Bubbling up from the conservative commentariat this morning we find two new claims to victimhood. In Wisconsin, we hear, conservative activists have been subjected to jackbooted attacks. And one high school has taken steps to erase its memory of one of its conservative graduates.

First, to Wisconsin: David French’s exposé of hardball culture-war politics tells the story of mild-mannered conservative families subjected to brutal attack. In the aftermath of Wisconsin’s Act 10, conservatives have been targeted as part of a concerted campaign to embarrass and humiliate them. In short, according to French, Milwaukee District Attorney John Chisholm pushed a “John Doe” investigation of Wisconsin conservatives.

In this kind of investigation, proceedings are kept secret. Investigators have wide latitude to seize relevant documents. As a result, conservative activists had their homes invaded by terrifying police agents. Doors were pounded on. Floors were stomped on. Children were shaken out of bed. Neighbors gathered and gaped. Conservatives were threatened. Computers and phones were seized. Dogs barked.

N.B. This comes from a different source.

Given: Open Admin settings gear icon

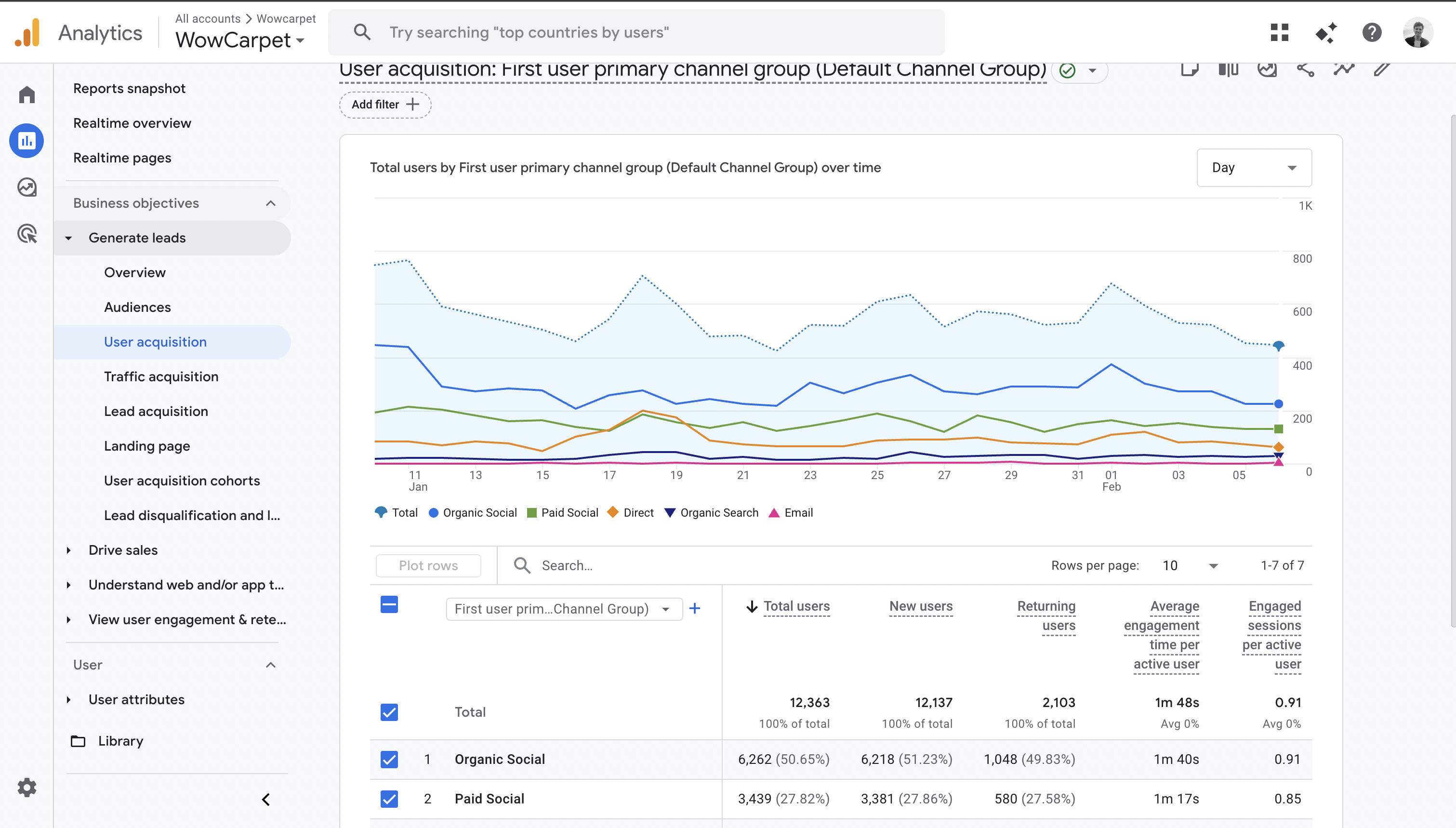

As French put it, “For select conservative families across five counties, this was the terrifying moment — the moment they felt at the mercy of a truly malevolent state.”

These raids turned at least one Wisconsin conservative into an outlaw, in her imagination at least. As she explains,

I used to support the police, to believe they were here to protect us. Now, when I see an officer, I’ll cross the street. I’m afraid of them. I know what they’re capable of.

Yikes.

Conservatives targeted for home invasions precisely because of their conservative activism. Police used as intimidation agents, to harass and intimidate political activists. All bluster aside, these are profoundly disturbing charges.

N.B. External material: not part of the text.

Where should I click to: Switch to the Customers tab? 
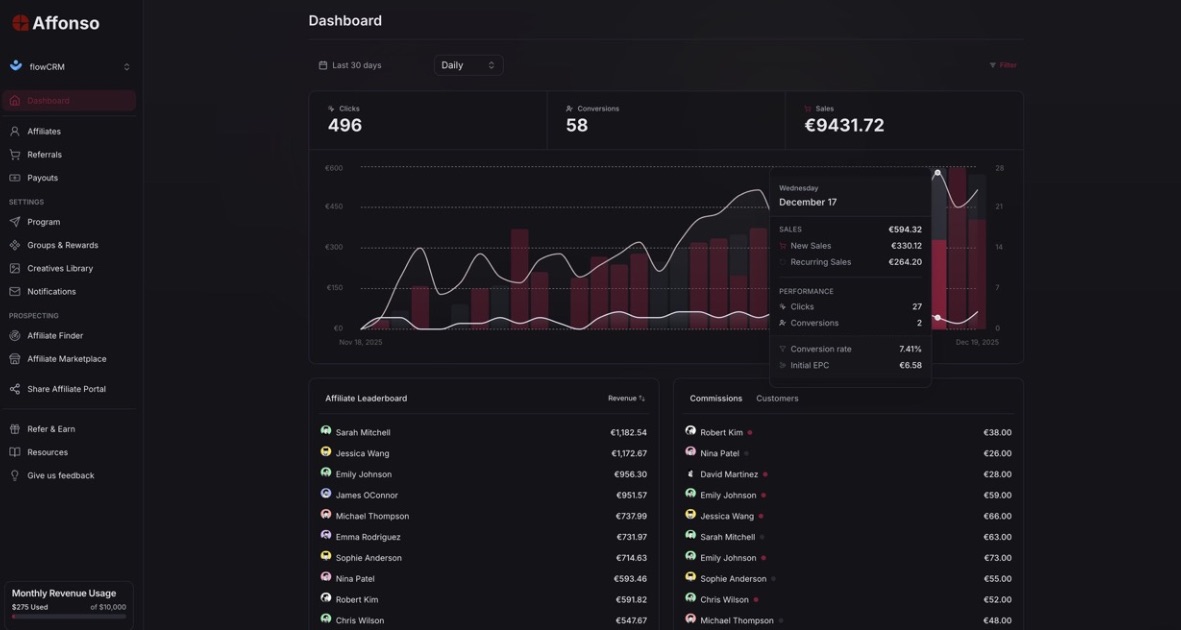(777, 398)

Even more bizarre, though, is the story coming from a Baltimore high school. Ryan T. Anderson, an outspoken opponent of gay marriage, was first lauded, then removed, from his high school’s Facebook page.

Anderson had been the subject of a front-page story in the Washington Post. The article called Anderson a “fresh voice” for traditional marriage.

At first, according to a story in the Heritage Foundation’s Daily Signal, Anderson’s high school posted news of this alumni success on its Facebook page. Later, the school took down the post. Why? In the words of school head Matt Micciche,

I can understand why the belief that Mr. Anderson’s views were being endorsed by the school would be deeply troubling to some members of our community. The nature of these views goes beyond the realm of abstract political ideology and calls into question the fitness of same-sex families to raise children and the right of gay and lesbian citizens to marry the person they love. While Mr. Anderson undoubtedly has the right to express such views, by posting this article we created legitimate confusion as to whether or not they were being validated by the school.

Maybe it is less scary to be removed from Facebook than to have one’s house broken into by aggressive police, but the implications of this Baltimore story are, IMHO, more sinister.

We're proud of our alumni!  Oh, wait...no.

We’re proud of our alumni! Oh, wait…no.

By removing notice of the significant conservative accomplishments of Anderson, his alma mater, in effect, suggested that conservatism is somehow shady, illegitimate, disreputable . . . even shameful.

I don’t say this as an endorsement of Anderson’s ideas. Nor do I claim to understand the intricacies of Wisconsin’s culture-war politics. For those of us trying to understand conservatism and the culture wars, though, both these stories raise important questions:

  • Is it legitimate to oppose same-sex marriage?
  • Do conservatives have a claim to victimhood?
  • Do these strange stories offer proof that conservative thinkers and activists have been uniquely and unfairly persecuted?